◆ Work to complete ◆
Show the lines below where "agent" occurs.

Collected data
*** Begin section ***

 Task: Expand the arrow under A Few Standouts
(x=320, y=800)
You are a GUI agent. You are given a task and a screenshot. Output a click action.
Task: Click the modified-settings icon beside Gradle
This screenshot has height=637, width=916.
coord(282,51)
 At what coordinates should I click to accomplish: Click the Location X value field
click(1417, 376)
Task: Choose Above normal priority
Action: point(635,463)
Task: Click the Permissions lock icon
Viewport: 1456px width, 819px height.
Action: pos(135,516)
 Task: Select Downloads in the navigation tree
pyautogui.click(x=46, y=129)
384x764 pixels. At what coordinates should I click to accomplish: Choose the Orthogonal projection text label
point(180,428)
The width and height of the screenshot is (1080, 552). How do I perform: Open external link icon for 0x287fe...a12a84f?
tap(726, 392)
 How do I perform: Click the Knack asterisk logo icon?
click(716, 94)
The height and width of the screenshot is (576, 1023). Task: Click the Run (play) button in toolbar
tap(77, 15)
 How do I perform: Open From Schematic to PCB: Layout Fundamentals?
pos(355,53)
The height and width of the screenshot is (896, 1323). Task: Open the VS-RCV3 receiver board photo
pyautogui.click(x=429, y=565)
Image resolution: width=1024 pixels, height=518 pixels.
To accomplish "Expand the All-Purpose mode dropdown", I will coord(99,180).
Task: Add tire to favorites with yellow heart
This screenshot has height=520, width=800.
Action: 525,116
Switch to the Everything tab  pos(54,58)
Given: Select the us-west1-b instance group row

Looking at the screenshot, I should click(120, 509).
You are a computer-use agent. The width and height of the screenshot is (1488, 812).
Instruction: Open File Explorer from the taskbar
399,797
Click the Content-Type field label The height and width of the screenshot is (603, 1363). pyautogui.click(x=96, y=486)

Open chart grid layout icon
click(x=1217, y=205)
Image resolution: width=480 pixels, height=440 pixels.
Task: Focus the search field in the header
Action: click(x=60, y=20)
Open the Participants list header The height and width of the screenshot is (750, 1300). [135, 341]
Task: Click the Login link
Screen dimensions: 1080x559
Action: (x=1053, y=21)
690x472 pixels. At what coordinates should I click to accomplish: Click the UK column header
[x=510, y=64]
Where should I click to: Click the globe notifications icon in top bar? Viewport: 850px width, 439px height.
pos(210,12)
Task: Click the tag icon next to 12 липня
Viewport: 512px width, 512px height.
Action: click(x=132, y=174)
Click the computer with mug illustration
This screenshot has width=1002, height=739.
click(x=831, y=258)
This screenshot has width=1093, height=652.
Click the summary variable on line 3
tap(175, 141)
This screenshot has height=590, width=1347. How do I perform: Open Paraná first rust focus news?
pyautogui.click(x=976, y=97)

*** End section ***

◆ Expected answer ◆
You are a GUI agent. You are given a task and a screenshot. Output a click action.
You are a computer-use agent. The width and height of the screenshot is (1488, 812).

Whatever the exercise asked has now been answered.